- _TASKS TO PERFORM_
1: Reproduce the passage of the election comments from "Don't be fooled" up to and including "poorer ordinary Canadians.".
2: Summarize the election comments in two sentences.

- _PAGE_
═══

Don't be fooled by the Harperites who would have you believe that we must give huge concessions to attract foreign investment. First we don't need it, and second 'peak resources', like 'peak oil' is rapidly approaching or already here: We have it and the rest of the world needs it. Why give it away cheap unless you are a neocon who looks on public resources as your private campaign bank? And third, the only logical result of reducing corporate taxes while increasing public taxes is richer corporations and poorer ordinary Canadians.
It's time British Columbians realized that the very same band of dour propagandists who aided and abetted the BC Liberal government in its plundering of our province for the benefit of the rich few are now attempting to do the same thing on a national scale.
Just say no to a conservative/corporate majority. Do it for your children. Do it for a decent society. Do it because the world is changing and it's time for us to change with it.
jim1966
1 year ago
The Corporate Media
Great item here today. Well ladies and gentlemen voting day is here at long last. This has been the most fascinating election in recent years. Voting is important and I hope that my fellow citizens will cast their ballot today if they have not already done so. At the start of this campaign I was going to vote Liberal and hopefully stop Harper from getting a majority. Now after almost a month I am walking across the floor so to speak and vote NDP. In my riding Vancouver Center I know that the incumbent will most likely win but I like Jack and his platform. After all is said and done and after all of the ballots are cast I hope that upon the arrival of May 3/11 we all will see some hope come from Ottawa and not what we all had prior to this election being called. That is why it's important that we get out and vote. I certainly do not want Harper to win a majority and hopefully most readers and posters here feel the same way. This campaign has revealed many things to Canadians about all the parties and where these parties want to take our country. I cannot speak for anyone else but myself and I know that I want my Canadian government to represent all the people not just big business or the super rich etc. Hopefully others feel the same way as I do and cast their ballot. Good Luck Jack and well done on your campaign!

═══

- _GIVEN MATERIAL_
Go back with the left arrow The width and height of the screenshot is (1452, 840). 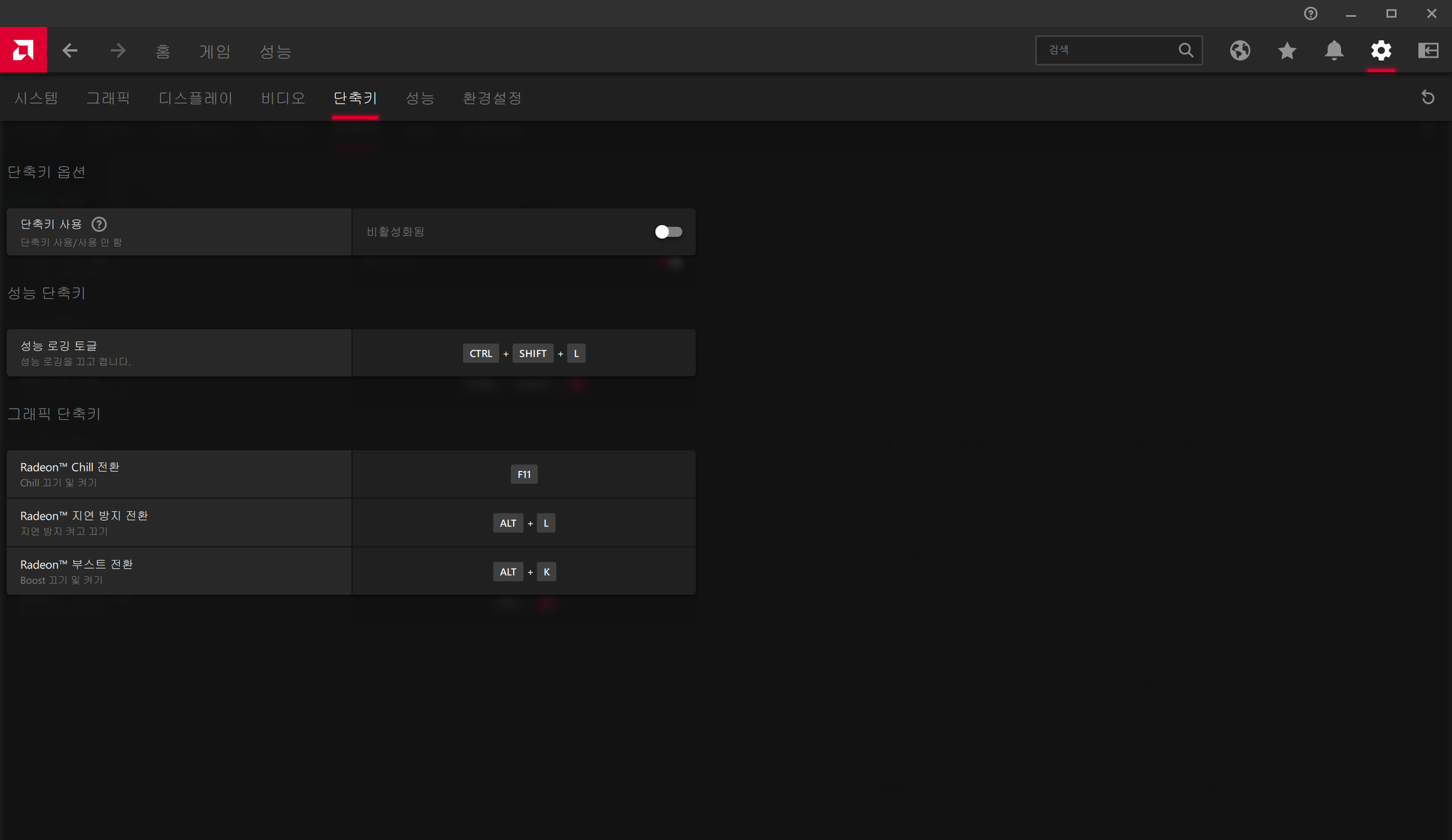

═══

- _RESULTS BY TASK_
1:
Don't be fooled by the Harperites who would have you believe that we must give huge concessions to attract foreign investment. First we don't need it, and second 'peak resources', like 'peak oil' is rapidly approaching or already here: We have it and the rest of the world needs it. Why give it away cheap unless you are a neocon who looks on public resources as your private campaign bank? And third, the only logical result of reducing corporate taxes while increasing public taxes is richer corporations and poorer ordinary Canadians.

2: The opening comment argues against large concessions to attract foreign investment, warns that the propagandists who aided the BC Liberal government are now attempting the same on a national scale, and urges readers to reject a conservative/corporate majority. A second comment, posted by jim1966 on voting day, encourages citizens to vote and describes switching from voting Liberal to voting NDP in the hope that Harper does not win a majority.